May 3, 2016 11:00 AM

Stifel is out with commentary on Tesla Motors (Nasdaq: TSLA) ahead of the company's Q1 report on Wednesday. The firm reiterates its Buy rating and $325 price target on the stock.

Analyst James Albertine commented: In early April, Tesla reported 1Q16 deliveries of 14,820 (12,420 Model S, 2,400 Model X), which was below our 16,000 estimate (in line with prior Tesla guidance) at the time as fewer Model S deliveries were offset by 900 more Model X deliveries relative to our prior model. That said, as early delivery Model X transaction prices are likely higher than current Model S deliveries, the mix shift favoring the X could drive revenue outperformance vs. our model. We note TSLA reiterated its goal for 1,000 Model X units produced per week by the end of 2Q16, having ended 1Q16 at roughly 750 units per week.

Despite Model X launch hiccups, including a 2,700 unit recall related to third row seats that could fold forward during a crash, we think management approached this as an opportunity to showcase its world class customer service and may have improved the brand. We would add that as recalls are occupational hazards for essentially all OEMs, customer service during a recall speaks volumes about the brand and we think TSLA is testing well with customers, though expect a slight increase in warranty expenses.

In terms of 1Q16 results, we believe investors will focus on guidance for (a) FY16 deliveries (we expect a reiteration of the 80-90k unit range), (b) automotive gross margin (we believe management will reiterate 30% Model S and 25% Model X targets by FY16-end), (c) expense ramp (guidance for slight sequential increase in 1Q16 from 4Q15, +20% y/y in FY16 vs. FY15), and (d) cash flow expectations/burn rate vs. recent quarters.

As it relates to free cash flow, there are some expecting TSLA will need to raise funds via the capital markets in 2016. We agree this seems logical, given better than expected Model 3 demand perhaps necessitating a pull forward of production-related investments. However, our sense is management will defer this decision until later in the year, choosing to reiterate current guidance (no capital raise) in its 1Q16 report. We do hope TSLA provides more detail on the Gigafactory (production ramp, state/amount of ongoing investment, details related to key partnerships) and perhaps on Model 3 production line construction.

> _AIM_
Reproduce the passage of the Stifel note on Tesla starting at "Analyst James Albertine" and ending at "units per week.".

(Stored entries)
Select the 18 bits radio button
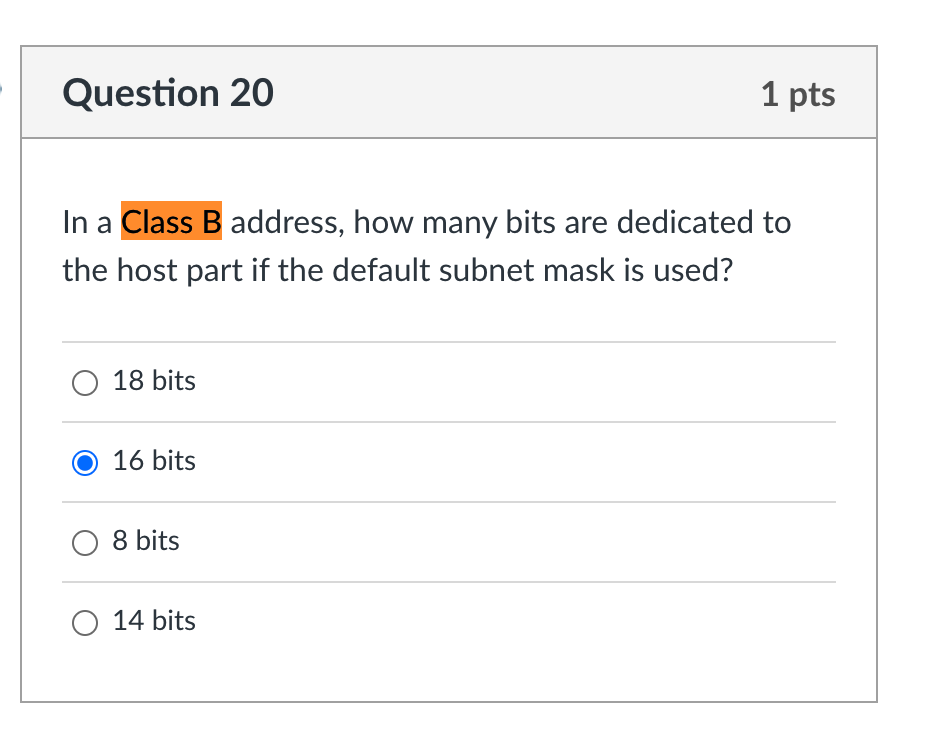This screenshot has height=752, width=952. coord(85,382)
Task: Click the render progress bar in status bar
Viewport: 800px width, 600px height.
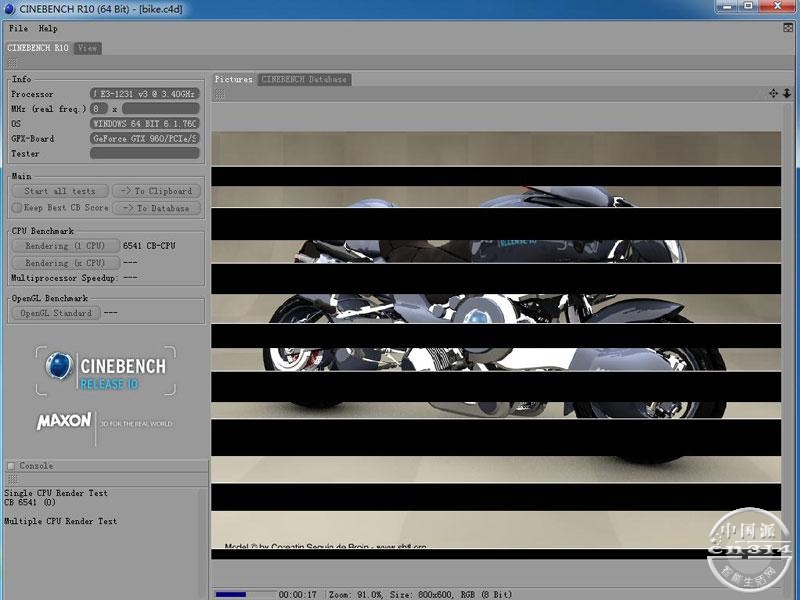Action: (244, 594)
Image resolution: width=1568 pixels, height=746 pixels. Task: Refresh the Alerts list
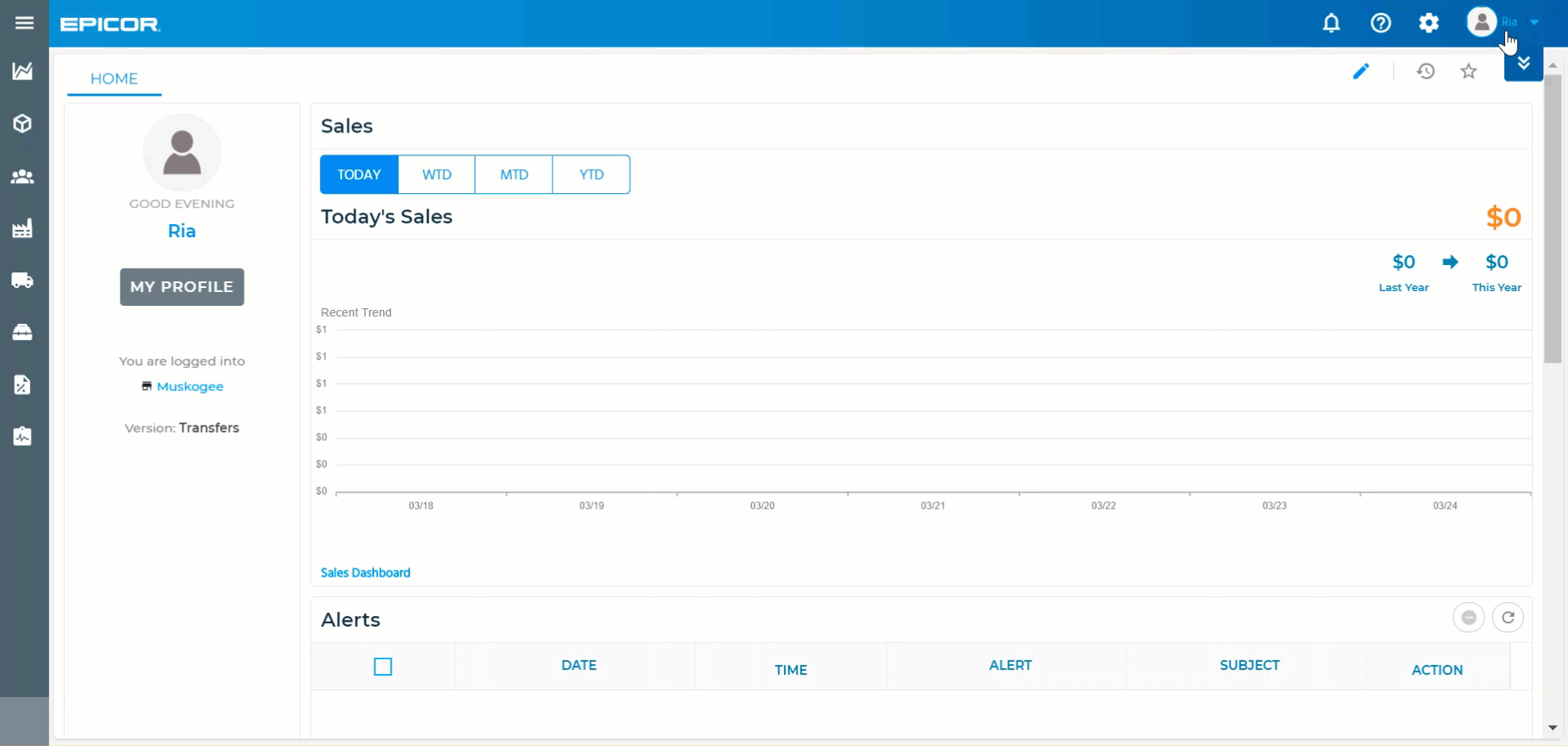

> _ANSWER TO THE EXERCISE_
Analyst James Albertine commented: In early April, Tesla reported 1Q16 deliveries of 14,820 (12,420 Model S, 2,400 Model X), which was below our 16,000 estimate (in line with prior Tesla guidance) at the time as fewer Model S deliveries were offset by 900 more Model X deliveries relative to our prior model. That said, as early delivery Model X transaction prices are likely higher than current Model S deliveries, the mix shift favoring the X could drive revenue outperformance vs. our model. We note TSLA reiterated its goal for 1,000 Model X units produced per week by the end of 2Q16, having ended 1Q16 at roughly 750 units per week.